24 Nov Tiscali gets ready to enter the FiberCop tangle | Light Reading
Building on an MoU between Tiscali and Telecom Italia (TIM) in August, which saw Tiscali agree to commercial participation in the FiberCop co-investment project (FiberCop owns TIM’s fiber and copper last-mile network), the two companies have announced the signing of “executory contracts.”
In line with the FiberCop development plan, Tiscali said it will activate new customers on the newly established network. When this might happen was not made clear.
A series of operating and commercial agreements have also been signed with immediate effect to govern the phases of the project, the first of which concerns “streamlining” the Tiscali network (something which Tiscali alluded to in the August MoU).
The idea behind FiberCop is that it will allow TIM, Fastweb and other operators to co-invest, so completing fiber coverage plans in “black” and “grey” areas of the country and speeding up the adoption of ultra-broadband services.
The operation, said TIM, is expected to close during the first quarter of 2021.
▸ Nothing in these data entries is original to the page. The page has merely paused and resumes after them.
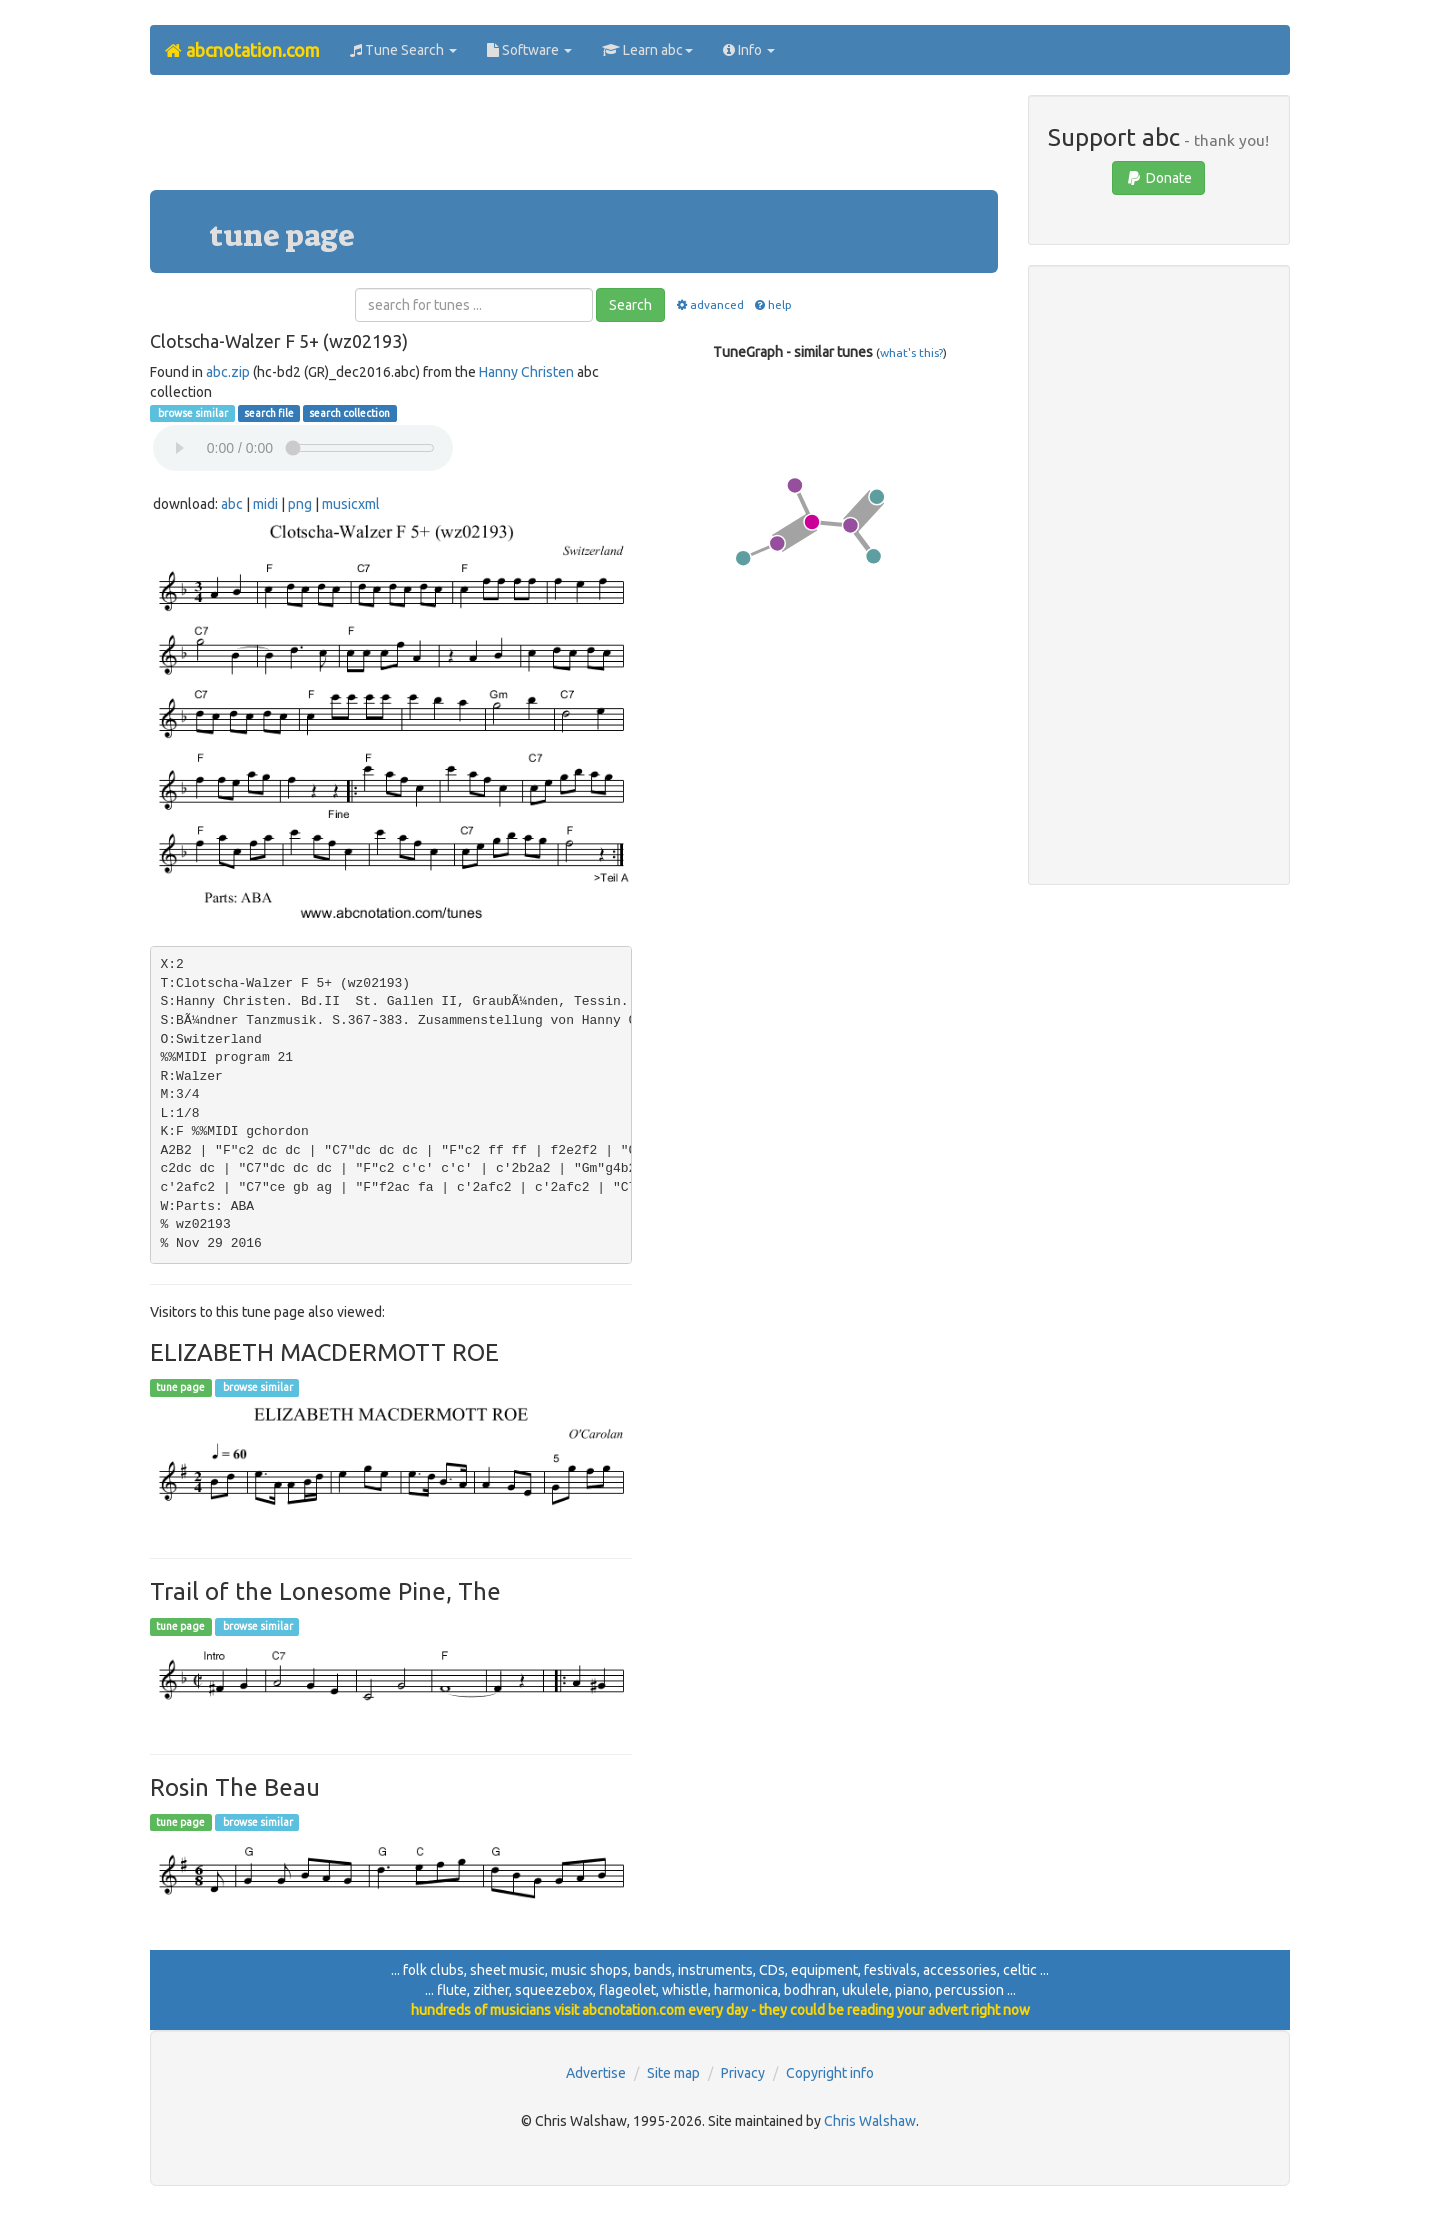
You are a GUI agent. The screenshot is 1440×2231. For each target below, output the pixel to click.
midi (265, 504)
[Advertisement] (574, 140)
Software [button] (529, 50)
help (772, 304)
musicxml (351, 504)
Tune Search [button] (403, 50)
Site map (673, 2073)
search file (269, 413)
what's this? (911, 352)
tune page (180, 1388)
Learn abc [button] (647, 50)
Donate (1158, 178)
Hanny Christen (526, 372)
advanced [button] (708, 304)
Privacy (743, 2073)
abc (232, 504)
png (300, 504)
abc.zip (228, 372)
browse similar (192, 413)
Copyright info (830, 2073)
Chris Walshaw (870, 2121)
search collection (349, 413)
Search (630, 305)
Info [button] (749, 50)
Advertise (596, 2073)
More twists and turns than a bowl of spaghetti
Whether or not Tiscali will take a stake in FiberCop remains unclear (assuming FiberCop gets regulatory lift-off).
As it stands, TIM will hold a 58% stake in FiberCop, following approval by TIM’s board of directors to sell a 37.5% stake in the new entity to US private equity group KKR for 1.8 billion. Assurances that it will have a majority shareholding and some control over FiberCop were necessary to secure TIM’s involvement.
Fastweb, an Italian broadband operator, will also hold a 4.5% stake in the new company after FlashFiber, a joint venture between Telecom Italia and Fastweb, is incorporated into FiberCop.
Plans are also afoot to merge FiberCop with wholesale provider Open Fiber, which is jointly run by state-controlled utility Enel and state lender Cassa Depositi e Prestiti (CDP), to form AccessCo.
Under the terms of the agreement, TIM will own at least 50.1% of AccessCo, which will incorporate its secondary and primary networks as well as Open Fiber.
The primary aim of this somewhat complicated meshing together of Italian networks is to speed up the deployment of FTTH infrastructure across Italy and offer passive access services of the secondary copper and fiber networks to all operators.
The current objective is to cover 56% of all properties with a FTTH network by 2025, avoiding the duplication of existing efforts by FlashFiber and Open Fiber.